Laut vorläufigen Zahlen verzeichnete die 105. Ausgabe der Pitti Uomo wachsende Besucherzahlen. International kamen demnach mit rund 4.700 rund 4 Prozent mehr internationale Einkäufer. Die Zahl der Buyer liegt dabei insgesamt bei 13.000. Im Ganzen kamen 20.000 Besucher zur Messe. Die Pitti #105 sende von Anfang an positive Signale, sagt Raffaello Napoleone, CEO von Pitti Immagine. In den Pavillons, an den Ständen, in der Stadt und bei den Projekten und Shows sei eine große Energie zu spüren gewesen. „Für uns als Organisatoren besteht die Aufgabe darin, ein dynamisches Gleichgewicht zwischen dem Ausstellungsangebot und Sonderprojekten innerhalb und außerhalb der Fortezza da Basso aufrechtzuerhalten – und eine internationale Plattform zu bilden, die die Stärke und das Prestige der Fortezza da Basso noch stärker zum Tragen bringt“, sagt Napoleone.

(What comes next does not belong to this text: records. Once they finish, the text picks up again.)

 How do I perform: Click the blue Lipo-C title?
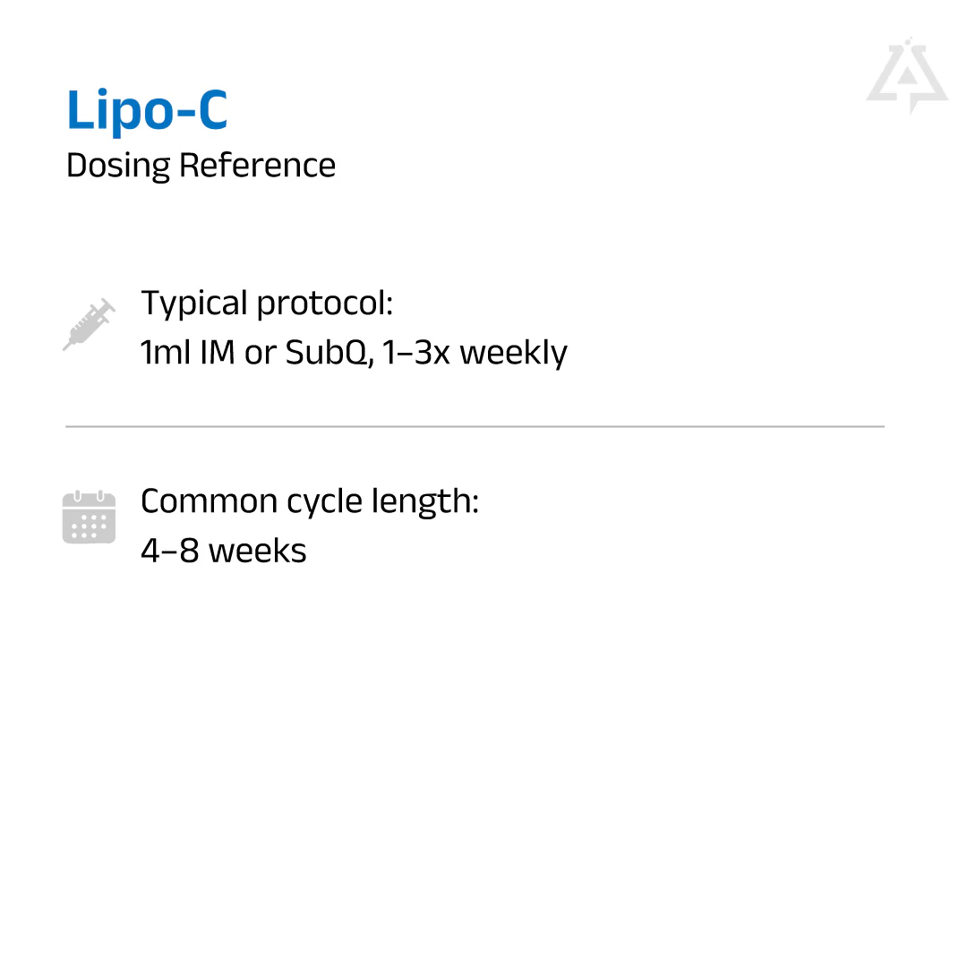pos(148,111)
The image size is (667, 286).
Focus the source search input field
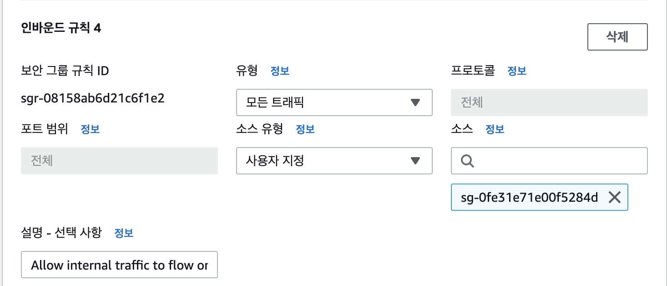[549, 161]
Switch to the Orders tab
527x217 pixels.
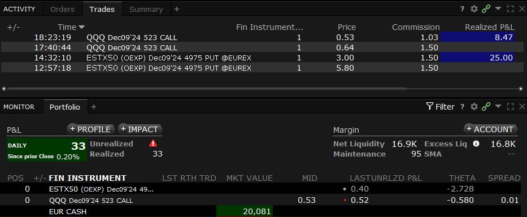63,10
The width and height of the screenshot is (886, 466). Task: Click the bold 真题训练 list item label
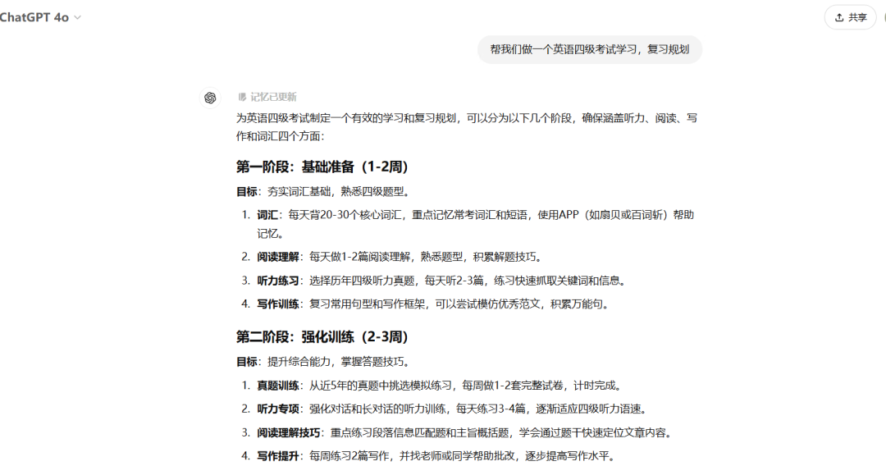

Die Top-20-Länder in der Reihenfolge der Besucherzahl (Personen) sind: Deutschland, Holland, Vereinigtes Königreich, Türkei, Spanien, Frankreich, Japan, Vereinigte Staaten, Schweiz, Belgien, Österreich, Griechenland, China, Südkorea, Portugal, Russland, Polen, Kanada, Dänemark. Medial besonders beachtet wurden auch die Sonderprojekte der Messe. Darunter die Modeschauen der Gastdesigner Magliano und S.S.DALEY, die Designerschau von Todd Snyder, das Debüt von Achilles Ion Gabriel, die Installation von GUESS Jeans im Teatro del Maggio und die Ausstellungsfläche NEUDEUTSCH, kuratiert von Julian Daynov, der die neue Kreativszene aus Deutschland ins Rampenlicht rückte.